Accessible branding extends from the elements of your site to the very identity of your brand itself – even the font you select can impact the accessibility of your products. We use a sans-serif font here at iCIMS, improving the readability of our work. Keeping this in mind while you make brand and marketing decisions allows candidates to view your site anywhere – in their home office, at daycare with their kids, or out at the park. Your font choice allows people to understand and interact with your brand, no matter where or how they work.
There are many ways to level the playing field for all employees and candidates, especially when it comes to building an accessible layout. Start simple – ensure that everything you build can be interacted with using just a keyboard. Many people with disabilities are unable to use their mouse, so creating a site that can only be used through point and click alienates a large group of talent.
Another way to improve the accessibility of your products and hiring experience is to ensure that everything can be accessed via the candidate or employee’s mobile device. Many candidates with disabilities will have a mounted mobile device, like an iPad, rather than a laptop, so a web-only version of your site or product could alienate these applicants. Exclusion happens when we solve problems with our own biases – working to remove them expands your talent pool.
Accessibility is not a one-time thing – creating a more inclusive environment is a journey, one in which your team will constantly be evaluating and improving your current processes. At iCIMS, we’re constantly testing for accessibility compliance, especially as we launch new features. Accessibility should be at the beginning of your process, before you even write one line of code. Consider performing internal audits of your products periodically – the additional insight into what you’re building will allow you to search for gaps in the inclusivity of your product design.
One of our accessibility vendors, Level Access, assists us in the performance of these audits. Kim Collins, Senior Accessibility Consultant at Level Access, works closely with us on these projects, and knows firsthand the painstaking efforts we take to improve our practices. “iCIMS has demonstrated a clear commitment to improving the accessibility of their products year over year, with yearly audits and quick remediation.”
Do your research. Many candidates will be open and honest with you about what they need from your team during the hiring process. Whether it’s adding subtitles to your recruitment videos or assisting them in accessing documents on their mobile device, don’t be afraid to ask what your candidate needs from you.
Needs vary from person to person, and so does their openness about their disability. The applicant’s privacy is important!
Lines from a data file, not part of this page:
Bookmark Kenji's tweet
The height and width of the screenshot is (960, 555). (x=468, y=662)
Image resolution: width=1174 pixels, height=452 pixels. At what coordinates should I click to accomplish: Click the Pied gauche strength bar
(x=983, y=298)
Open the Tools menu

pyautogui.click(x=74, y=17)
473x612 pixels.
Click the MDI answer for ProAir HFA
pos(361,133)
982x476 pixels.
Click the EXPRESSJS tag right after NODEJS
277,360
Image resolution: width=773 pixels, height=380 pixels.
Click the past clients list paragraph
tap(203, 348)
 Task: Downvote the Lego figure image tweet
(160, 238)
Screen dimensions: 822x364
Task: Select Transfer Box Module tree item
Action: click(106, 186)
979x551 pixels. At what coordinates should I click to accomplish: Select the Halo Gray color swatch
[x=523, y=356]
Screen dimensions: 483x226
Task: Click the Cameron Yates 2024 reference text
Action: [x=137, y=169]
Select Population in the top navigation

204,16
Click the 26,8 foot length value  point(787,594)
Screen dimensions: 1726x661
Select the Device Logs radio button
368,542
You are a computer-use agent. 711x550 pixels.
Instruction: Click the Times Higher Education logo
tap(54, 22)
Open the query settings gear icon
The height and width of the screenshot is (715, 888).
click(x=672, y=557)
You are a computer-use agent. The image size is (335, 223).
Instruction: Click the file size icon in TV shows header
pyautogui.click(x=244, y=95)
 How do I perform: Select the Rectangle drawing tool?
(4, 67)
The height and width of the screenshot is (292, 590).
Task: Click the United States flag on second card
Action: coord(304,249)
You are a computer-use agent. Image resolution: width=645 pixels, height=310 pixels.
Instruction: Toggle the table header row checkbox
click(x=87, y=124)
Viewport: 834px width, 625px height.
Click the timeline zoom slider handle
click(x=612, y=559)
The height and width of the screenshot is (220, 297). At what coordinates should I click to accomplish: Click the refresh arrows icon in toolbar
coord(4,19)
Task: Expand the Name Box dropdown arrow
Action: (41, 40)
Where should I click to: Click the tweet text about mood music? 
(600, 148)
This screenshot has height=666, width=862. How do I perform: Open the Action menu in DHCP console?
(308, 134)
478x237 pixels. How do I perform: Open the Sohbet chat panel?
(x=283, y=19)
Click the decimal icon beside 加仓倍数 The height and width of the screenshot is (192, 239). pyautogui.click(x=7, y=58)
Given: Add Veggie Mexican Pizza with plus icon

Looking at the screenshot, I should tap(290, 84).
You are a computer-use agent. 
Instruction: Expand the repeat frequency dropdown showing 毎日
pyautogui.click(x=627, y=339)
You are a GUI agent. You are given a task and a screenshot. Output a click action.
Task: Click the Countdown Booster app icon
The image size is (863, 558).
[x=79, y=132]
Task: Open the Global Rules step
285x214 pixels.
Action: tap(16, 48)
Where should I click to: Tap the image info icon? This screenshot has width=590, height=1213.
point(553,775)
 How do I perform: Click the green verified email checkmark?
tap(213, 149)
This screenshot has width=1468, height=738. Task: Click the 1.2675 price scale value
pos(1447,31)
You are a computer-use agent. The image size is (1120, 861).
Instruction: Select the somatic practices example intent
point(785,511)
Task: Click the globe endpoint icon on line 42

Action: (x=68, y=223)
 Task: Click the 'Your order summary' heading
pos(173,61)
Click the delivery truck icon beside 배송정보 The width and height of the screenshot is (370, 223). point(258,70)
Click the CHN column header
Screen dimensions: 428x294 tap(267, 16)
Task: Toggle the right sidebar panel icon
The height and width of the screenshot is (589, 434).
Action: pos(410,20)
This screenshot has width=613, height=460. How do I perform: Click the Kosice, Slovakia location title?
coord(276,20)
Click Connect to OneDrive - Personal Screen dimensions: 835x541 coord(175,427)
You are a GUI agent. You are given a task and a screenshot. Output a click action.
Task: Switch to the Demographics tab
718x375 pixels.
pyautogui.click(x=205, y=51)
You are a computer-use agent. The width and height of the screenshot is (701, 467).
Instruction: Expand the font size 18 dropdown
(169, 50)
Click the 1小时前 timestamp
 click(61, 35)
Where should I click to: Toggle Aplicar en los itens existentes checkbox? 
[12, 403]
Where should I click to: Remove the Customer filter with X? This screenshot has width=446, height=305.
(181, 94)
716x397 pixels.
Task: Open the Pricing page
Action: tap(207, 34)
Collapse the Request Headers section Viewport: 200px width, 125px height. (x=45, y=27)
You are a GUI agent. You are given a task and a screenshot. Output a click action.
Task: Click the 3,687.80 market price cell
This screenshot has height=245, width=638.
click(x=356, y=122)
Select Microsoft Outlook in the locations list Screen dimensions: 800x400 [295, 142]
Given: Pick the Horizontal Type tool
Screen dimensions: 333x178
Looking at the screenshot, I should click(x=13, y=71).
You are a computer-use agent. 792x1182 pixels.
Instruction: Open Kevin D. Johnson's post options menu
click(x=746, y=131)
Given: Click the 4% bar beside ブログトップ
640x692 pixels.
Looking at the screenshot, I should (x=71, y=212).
Accessibility isn’t just a compliance and user experience issue; it touches every area of business, including privacy and security. Systems that aren’t widely accessible can be exploited and are security risks. If someone with a vision impairment can’t use a screen reader on your site, they may ask for help entering their sensitive information online, exposing their credentials.
The relationship between security and accessibility is incredibly important, and that’s why we embrace the idea of “accessibility by design.” Everything we build here at iCIMS must meet crucial accessibility standards, like WCAG 2.1. Continue to keep in mind how creating an inaccessible product might put someone’s information at risk as you work with your team to innovate and grow your business.
Studies have shown that one in four American adults have some form of a disability, meaning the talent landscape is full of candidates with individual needs. Creating an inclusive environment is simply the right thing to do. We hope you find opportunities to improve your accessibility efforts, and that you can thank your teams for the impactful work they do on this Global Accessibility Awareness Day.